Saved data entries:
● ● ● ● ● ● ●
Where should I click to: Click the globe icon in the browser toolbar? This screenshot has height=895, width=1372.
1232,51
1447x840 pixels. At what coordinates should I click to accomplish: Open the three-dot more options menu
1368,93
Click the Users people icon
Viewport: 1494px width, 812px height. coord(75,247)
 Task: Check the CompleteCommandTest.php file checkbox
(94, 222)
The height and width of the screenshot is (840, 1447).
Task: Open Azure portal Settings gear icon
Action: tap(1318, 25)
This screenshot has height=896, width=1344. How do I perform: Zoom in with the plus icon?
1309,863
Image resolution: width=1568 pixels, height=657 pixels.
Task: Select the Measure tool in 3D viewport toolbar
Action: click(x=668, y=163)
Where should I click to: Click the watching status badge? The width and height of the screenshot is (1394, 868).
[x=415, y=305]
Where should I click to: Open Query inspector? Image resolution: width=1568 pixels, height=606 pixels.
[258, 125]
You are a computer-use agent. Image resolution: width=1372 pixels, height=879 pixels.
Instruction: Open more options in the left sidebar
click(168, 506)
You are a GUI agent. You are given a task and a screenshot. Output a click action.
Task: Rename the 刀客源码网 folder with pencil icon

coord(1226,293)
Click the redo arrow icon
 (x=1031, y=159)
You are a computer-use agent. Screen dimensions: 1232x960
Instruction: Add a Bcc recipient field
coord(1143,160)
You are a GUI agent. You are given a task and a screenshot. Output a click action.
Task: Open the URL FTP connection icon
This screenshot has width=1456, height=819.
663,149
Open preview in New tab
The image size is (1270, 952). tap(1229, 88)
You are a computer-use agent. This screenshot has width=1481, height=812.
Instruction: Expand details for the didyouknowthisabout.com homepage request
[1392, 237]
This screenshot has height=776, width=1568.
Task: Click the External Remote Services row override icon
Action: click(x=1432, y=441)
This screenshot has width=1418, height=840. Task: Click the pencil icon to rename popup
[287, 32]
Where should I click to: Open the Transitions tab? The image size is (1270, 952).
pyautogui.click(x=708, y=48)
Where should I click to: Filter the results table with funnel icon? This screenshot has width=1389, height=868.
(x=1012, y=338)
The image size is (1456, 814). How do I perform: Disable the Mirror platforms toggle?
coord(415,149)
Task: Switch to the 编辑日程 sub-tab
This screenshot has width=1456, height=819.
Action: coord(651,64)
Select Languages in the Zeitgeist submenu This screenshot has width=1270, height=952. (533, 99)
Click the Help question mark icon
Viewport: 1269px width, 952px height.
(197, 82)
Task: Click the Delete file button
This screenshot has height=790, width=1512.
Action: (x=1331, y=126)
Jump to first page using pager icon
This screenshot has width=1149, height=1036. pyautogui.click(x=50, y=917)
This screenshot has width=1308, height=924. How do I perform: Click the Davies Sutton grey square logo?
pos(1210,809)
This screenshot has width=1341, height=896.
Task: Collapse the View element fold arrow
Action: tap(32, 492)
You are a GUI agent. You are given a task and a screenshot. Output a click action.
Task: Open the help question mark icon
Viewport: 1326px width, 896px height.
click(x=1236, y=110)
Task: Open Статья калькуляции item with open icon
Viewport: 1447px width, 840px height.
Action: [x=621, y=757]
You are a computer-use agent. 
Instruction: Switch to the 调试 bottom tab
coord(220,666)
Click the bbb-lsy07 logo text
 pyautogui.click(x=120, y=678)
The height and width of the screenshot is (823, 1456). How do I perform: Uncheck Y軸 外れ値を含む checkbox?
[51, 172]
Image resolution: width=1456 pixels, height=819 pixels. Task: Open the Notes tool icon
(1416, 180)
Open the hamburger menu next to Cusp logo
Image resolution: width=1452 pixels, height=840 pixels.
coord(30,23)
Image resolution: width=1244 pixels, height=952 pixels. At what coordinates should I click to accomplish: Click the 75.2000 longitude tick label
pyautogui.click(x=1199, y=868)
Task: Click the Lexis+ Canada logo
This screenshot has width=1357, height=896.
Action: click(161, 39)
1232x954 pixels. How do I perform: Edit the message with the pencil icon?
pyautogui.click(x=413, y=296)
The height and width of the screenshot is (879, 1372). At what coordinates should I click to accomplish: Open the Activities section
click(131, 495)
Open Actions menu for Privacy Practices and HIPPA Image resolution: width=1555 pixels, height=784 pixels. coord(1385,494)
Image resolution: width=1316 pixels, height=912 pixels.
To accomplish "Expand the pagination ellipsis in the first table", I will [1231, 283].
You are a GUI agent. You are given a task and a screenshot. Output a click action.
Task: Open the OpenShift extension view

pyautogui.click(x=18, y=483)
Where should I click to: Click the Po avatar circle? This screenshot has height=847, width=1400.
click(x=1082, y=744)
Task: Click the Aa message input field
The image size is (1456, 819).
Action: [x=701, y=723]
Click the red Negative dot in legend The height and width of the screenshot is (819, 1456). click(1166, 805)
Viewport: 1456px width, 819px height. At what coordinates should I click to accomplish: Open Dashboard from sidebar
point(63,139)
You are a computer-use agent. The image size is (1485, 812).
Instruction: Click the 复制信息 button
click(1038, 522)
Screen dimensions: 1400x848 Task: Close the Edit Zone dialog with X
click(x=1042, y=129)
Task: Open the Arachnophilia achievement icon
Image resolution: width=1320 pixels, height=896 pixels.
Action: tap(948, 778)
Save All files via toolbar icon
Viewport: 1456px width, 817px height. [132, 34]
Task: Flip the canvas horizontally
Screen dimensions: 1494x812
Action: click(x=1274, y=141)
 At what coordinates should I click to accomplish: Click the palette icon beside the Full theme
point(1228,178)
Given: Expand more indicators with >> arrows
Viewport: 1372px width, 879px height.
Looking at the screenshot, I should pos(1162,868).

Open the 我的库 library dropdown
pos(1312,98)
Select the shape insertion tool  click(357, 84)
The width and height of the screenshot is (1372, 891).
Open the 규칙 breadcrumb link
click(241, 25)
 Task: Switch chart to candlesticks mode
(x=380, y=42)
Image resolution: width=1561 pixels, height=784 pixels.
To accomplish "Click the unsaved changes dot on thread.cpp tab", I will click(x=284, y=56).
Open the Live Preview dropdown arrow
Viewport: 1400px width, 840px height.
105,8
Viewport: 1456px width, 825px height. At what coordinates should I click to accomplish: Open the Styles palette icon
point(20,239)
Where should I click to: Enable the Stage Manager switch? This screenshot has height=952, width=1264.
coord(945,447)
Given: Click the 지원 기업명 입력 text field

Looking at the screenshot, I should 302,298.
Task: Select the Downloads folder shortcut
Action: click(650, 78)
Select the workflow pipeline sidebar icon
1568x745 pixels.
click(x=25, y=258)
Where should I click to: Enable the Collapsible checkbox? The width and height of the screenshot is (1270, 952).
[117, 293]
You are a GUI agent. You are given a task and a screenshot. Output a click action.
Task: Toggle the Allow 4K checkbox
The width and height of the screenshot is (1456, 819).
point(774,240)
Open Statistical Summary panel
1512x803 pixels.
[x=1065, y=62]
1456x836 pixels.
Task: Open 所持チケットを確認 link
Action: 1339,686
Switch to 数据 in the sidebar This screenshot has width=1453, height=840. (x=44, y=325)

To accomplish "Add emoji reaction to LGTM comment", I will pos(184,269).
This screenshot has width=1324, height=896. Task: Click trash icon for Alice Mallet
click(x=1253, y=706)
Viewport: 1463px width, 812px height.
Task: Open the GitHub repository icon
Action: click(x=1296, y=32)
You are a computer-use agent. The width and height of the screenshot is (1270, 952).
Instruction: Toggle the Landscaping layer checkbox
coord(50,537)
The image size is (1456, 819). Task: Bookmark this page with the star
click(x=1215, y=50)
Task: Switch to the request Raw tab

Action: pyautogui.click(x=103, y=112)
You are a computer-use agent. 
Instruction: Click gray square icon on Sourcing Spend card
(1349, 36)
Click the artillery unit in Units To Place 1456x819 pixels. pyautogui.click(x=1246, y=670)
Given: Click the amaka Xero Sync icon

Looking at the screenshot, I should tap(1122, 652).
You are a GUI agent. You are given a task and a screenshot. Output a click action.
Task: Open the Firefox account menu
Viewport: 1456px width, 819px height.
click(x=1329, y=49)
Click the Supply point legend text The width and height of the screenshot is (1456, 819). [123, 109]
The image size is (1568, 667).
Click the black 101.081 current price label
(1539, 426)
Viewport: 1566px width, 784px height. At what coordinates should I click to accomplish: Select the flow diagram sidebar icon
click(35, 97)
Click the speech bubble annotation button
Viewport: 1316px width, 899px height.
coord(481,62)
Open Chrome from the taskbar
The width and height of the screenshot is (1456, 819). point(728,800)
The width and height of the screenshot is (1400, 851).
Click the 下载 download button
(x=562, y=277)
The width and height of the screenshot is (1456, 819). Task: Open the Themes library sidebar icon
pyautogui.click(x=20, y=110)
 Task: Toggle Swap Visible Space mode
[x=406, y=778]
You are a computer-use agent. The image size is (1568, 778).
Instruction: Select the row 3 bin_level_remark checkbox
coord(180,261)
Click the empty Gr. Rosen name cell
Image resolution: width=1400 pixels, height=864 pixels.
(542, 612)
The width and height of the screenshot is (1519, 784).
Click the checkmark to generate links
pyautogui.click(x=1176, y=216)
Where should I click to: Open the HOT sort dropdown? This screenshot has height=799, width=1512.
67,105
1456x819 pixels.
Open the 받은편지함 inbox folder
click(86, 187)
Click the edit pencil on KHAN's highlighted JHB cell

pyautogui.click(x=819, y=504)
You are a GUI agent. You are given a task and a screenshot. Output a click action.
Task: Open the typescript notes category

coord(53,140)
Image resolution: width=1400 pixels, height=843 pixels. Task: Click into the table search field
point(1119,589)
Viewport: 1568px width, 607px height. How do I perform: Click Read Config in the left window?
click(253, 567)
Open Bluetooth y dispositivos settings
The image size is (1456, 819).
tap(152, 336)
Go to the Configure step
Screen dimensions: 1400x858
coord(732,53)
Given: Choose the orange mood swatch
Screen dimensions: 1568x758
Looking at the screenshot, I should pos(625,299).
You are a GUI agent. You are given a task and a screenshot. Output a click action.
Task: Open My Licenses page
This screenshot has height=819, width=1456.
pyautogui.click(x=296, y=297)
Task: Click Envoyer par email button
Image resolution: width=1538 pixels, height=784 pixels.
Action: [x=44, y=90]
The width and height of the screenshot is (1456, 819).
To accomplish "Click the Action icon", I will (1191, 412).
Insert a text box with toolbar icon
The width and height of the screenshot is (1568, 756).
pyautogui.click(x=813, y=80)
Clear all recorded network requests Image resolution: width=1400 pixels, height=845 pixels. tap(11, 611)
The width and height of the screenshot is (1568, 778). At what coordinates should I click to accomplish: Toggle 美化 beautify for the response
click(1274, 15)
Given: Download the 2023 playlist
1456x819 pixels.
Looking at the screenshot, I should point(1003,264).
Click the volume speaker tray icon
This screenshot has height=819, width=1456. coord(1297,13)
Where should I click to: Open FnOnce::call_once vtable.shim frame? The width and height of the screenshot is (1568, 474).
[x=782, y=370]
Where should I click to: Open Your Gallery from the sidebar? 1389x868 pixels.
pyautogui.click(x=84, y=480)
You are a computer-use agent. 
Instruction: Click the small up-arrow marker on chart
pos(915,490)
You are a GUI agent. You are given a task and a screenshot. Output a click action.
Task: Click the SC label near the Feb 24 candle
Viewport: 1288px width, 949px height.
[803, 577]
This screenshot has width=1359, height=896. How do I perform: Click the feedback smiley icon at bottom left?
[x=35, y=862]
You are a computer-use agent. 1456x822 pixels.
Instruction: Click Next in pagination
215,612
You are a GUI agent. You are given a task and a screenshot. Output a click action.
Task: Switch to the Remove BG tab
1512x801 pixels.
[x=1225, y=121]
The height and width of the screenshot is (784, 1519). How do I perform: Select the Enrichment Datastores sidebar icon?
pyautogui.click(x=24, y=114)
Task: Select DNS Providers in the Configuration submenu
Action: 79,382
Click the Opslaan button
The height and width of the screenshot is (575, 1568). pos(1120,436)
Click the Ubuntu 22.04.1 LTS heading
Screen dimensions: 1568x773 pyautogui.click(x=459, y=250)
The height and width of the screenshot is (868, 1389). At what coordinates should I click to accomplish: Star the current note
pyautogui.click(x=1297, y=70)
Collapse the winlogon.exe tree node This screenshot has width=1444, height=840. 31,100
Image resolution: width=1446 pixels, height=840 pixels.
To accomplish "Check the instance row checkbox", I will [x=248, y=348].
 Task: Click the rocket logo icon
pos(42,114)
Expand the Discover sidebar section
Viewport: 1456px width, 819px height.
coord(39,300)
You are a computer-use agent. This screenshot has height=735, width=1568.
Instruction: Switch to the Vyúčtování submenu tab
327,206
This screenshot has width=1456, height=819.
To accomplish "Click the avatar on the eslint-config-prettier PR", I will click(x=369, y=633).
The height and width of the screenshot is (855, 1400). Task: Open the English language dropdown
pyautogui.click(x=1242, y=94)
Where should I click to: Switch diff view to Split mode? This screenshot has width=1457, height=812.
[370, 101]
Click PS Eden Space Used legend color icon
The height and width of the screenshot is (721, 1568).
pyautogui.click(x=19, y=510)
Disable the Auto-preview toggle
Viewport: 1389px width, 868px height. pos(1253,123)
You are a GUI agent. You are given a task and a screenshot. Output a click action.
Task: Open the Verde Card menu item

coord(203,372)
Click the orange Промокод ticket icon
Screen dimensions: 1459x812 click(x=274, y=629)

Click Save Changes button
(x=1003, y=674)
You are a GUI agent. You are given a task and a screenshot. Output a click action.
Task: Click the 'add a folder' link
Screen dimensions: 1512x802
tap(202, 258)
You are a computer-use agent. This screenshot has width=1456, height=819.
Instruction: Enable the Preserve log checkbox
● ● ● ● ● ● ●
ABOUT THIS EXERCISE: Search the data for "computer". Copy every matching line.

REPLY TO THE TASK:
You are a computer-use agent. Image resolution: width=1372 pixels, height=879 pixels.
You are a computer-use agent. Screen dimensions: 1232x960
You are a computer-use agent. This screenshot has width=1481, height=812.
You are a computer-use agent. 
You are a computer-use agent. The image size is (1485, 812).
You are a computer-use agent. The width and height of the screenshot is (1270, 952).
You are a computer-use agent. 
You are a computer-use agent. The image size is (1568, 778).
You are a computer-use agent. 
You are a computer-use agent. 1456x822 pixels.
You are a computer-use agent. This screenshot has height=735, width=1568.
You are a computer-use agent. This screenshot has width=1456, height=819.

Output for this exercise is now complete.